October is "cyber security awareness month" in the US and across the European Union. We're marking this with a series of posts designed to help you talk to your executive team about security. Given the number of high profile breaches in the past year alone, the C-suite and Board are starting to pay attention to cyber security and the potential business risk in terms of liability, loss of reputation, and revenue impact. To help you start discussing these issues with the executive team, we're providing five posts through October, covering why security matters now; data custodianship; how organizations can make security into a strength and advantage; building security into the corporate culture through policies and user education; and crisis communications and response.
If you're interested in more on security awareness, check out this series of primers designed to help you educate your users on the risks they face daily, and how to protect themselves, which covers phishing, mobile threats, basic password hygiene, avoiding cloud crises, and the value of vigilance.
This week, let's talk about security policies and why they matter.
As a business leader you probably do a great deal of work on the road or at remote locations, as do many of your employees.

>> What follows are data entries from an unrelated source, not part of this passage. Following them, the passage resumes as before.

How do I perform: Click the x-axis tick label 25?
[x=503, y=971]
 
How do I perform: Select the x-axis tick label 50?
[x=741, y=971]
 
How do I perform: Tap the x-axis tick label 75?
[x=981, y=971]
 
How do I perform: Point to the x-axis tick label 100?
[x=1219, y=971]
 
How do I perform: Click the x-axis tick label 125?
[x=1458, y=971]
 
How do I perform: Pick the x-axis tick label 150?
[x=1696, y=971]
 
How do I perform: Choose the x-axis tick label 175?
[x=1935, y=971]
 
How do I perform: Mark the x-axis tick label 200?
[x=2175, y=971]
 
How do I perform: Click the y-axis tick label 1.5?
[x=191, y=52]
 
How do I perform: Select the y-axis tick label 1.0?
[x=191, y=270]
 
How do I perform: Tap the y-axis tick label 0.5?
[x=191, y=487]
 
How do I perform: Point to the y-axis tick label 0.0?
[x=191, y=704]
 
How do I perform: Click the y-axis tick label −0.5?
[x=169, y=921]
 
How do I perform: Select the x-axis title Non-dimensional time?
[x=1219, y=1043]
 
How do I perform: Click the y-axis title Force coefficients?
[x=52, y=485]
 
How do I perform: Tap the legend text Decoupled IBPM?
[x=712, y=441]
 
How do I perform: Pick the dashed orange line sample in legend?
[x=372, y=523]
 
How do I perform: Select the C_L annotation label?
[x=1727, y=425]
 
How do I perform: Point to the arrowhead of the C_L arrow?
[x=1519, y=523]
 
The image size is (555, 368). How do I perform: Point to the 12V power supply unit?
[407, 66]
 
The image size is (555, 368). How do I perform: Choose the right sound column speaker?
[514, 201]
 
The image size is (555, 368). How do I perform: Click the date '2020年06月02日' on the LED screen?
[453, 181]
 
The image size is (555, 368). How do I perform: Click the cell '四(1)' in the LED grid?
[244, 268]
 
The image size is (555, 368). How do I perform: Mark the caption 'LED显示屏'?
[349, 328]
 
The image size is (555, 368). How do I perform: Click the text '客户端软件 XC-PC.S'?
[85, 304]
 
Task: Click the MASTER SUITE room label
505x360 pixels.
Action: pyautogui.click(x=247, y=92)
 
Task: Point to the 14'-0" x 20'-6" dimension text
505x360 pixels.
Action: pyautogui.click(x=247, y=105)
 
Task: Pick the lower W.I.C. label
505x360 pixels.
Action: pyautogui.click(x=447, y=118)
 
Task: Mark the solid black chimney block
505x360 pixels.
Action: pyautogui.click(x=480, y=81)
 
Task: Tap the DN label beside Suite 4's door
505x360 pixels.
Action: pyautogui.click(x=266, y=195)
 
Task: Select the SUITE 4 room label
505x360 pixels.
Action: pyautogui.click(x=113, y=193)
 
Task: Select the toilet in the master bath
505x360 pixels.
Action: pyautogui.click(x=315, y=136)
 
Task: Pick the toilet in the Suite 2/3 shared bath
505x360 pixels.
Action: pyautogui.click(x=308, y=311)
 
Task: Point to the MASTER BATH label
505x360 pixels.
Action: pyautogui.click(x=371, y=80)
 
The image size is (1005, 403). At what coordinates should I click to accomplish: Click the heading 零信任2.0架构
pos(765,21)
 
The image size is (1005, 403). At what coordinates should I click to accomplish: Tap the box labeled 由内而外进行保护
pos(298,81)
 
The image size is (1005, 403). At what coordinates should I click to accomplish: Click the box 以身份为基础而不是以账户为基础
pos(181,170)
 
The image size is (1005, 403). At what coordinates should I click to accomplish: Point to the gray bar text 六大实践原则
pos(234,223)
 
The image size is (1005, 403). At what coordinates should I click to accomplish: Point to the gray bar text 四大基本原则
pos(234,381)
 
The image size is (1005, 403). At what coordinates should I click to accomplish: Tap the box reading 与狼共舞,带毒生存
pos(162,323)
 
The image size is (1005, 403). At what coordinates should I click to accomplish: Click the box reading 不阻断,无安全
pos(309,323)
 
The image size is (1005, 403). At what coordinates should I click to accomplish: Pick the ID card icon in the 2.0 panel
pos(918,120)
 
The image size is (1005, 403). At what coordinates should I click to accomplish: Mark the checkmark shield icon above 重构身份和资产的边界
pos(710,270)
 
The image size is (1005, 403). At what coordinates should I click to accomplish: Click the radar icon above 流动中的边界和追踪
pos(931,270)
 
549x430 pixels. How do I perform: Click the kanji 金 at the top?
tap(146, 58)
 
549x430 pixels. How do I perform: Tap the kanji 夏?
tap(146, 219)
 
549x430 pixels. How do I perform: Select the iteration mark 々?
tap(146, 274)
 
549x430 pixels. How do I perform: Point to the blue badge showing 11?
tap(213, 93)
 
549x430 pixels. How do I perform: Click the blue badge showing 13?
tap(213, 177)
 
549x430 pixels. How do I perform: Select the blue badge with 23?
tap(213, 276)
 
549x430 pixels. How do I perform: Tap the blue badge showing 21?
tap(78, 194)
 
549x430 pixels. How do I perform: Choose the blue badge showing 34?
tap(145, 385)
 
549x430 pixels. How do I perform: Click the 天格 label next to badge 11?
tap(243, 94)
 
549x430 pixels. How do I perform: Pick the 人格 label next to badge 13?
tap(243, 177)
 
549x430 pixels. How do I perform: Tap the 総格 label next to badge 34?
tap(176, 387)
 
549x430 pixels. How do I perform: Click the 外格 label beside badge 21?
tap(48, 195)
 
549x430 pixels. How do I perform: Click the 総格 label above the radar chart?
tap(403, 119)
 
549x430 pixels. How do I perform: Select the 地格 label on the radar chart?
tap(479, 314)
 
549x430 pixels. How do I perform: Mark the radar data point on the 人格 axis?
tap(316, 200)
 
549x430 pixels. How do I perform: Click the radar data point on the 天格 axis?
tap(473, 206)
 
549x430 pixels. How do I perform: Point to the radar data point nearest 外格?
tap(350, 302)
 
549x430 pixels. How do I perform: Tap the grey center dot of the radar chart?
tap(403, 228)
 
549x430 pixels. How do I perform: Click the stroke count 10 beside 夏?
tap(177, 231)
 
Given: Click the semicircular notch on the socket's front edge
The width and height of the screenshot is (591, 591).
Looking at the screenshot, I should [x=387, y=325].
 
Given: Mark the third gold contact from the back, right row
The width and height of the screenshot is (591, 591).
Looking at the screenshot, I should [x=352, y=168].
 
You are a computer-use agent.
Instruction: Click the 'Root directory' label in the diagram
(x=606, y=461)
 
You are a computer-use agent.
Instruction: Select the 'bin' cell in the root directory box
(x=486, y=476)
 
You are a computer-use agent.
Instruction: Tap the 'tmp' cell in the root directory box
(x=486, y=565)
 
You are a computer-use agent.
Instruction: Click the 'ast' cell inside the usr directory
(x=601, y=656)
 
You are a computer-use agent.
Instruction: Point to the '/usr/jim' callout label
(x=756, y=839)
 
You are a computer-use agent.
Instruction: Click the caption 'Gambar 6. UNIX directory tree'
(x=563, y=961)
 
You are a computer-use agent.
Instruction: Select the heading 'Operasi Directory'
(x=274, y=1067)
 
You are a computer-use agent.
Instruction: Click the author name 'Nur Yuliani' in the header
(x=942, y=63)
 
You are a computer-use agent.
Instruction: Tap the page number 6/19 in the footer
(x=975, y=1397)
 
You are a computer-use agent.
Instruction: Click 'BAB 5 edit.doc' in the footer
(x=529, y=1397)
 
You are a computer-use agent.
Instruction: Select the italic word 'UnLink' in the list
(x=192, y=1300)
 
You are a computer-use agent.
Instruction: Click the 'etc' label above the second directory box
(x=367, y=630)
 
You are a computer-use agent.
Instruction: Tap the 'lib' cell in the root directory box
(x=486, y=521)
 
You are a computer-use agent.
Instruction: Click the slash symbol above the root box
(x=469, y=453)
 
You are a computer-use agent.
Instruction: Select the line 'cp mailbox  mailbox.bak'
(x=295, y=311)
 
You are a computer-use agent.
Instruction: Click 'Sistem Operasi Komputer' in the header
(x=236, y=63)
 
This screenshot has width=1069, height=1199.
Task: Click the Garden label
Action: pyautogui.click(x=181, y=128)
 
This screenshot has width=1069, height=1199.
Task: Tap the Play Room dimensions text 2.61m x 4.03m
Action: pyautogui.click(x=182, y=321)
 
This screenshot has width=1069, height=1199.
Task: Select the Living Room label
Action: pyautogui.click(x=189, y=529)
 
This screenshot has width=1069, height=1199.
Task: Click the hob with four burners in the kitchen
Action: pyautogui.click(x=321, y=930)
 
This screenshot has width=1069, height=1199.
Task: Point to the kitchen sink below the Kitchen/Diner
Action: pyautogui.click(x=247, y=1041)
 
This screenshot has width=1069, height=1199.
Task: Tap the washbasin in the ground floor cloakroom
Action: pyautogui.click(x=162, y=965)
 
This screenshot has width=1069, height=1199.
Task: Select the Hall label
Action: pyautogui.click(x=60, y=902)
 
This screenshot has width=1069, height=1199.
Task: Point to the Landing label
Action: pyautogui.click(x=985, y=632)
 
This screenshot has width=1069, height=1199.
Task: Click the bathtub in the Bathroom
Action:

While mobility increases productivity, it greatly increases the risk of data loss to your organization. Virtual workplaces are abundant: Homes, coffee shops, restaurants, airports, and other public locations all serve as convenient remote offices. Unfortunately that means that employees are accessing company information from insecure networks—but in many cases, they may not realize why or how their behavior increases liability for you, their employer.
Uninformed employees are a significant risk to the organization, risk that can be managed with security policies to clearly outline what behaviors are (or aren't) acceptable from a security context. Policy is an effective educational tool, behavior deterrent, and in some cases a first-line defense against employee-induced risk to the business.
Employees are stewards of corporate data — they need to be trained and empowered to work safely and efficiently.
A security policy is critical to protecting corporate assets. The consequences of insufficient organizational security can be substantial: Security breaches, loss of sensitive data, punitive fines, embarrassment and loss of customer confidence. That said, your organization's security policy sets the tone for proper security practices that all employees and business partners abide by. If followed—and that is a key point—the policy helps mitigate security risk.
What should you keep in mind when developing security policies?
- Enforceability - Do not create a policy that you cannot or will not enforce. The IT and security teams need the support, tools and processes in place to monitor alignment to the policy.
- Exceptions - The saying goes that there are exceptions to every rule - thus there are likely exceptions to every policy. Create a policy exception process to review, approve, and monitor exceptions within your organization.
- Policies and Standards - Policies, by definition, are general and high-level statements. The specific details and controls necessary to satisfy a policy should be contained within security standards, resulting in less frequent policy updates.
- Accessibility - Your policies will not be successful if your employees never see them! Keep your policies in a location that is accessible to all employees and be sure to communicate changes and updates when they occur.
Employee adoption makes or breaks your policies. Your employees are the key to the success of security controls, and need to be educated and reminded of the importance of information security. Regular, recurring security awareness training is an essential part of any cyber security policy program. Security policies should be included in new employee training and in recurring awareness campaigns.
The role of executive management
Executive commitment is one of the most important factors to the success of a security program. Executives that understand and support security policy make well-informed and risk-based decisions. As an executive you should be engaged in, and supportive of, security policies and set the tone by example at the top. Talk about security in your meetings and town halls. Practice good security yourself. Employees will follow your lead. While executive commitment does not guarantee success, its absence can certainly increase the likelihood of failure.
Organizations should adopt security policies and integrate them into all of their business functions or risk immeasurable loss and consequences. Executives: be a security hero and role model. Set expectations for secure behavior, policy compliance and follow through with frequent and recurring communication. Your security policies can help prevent potentially disastrous consequences.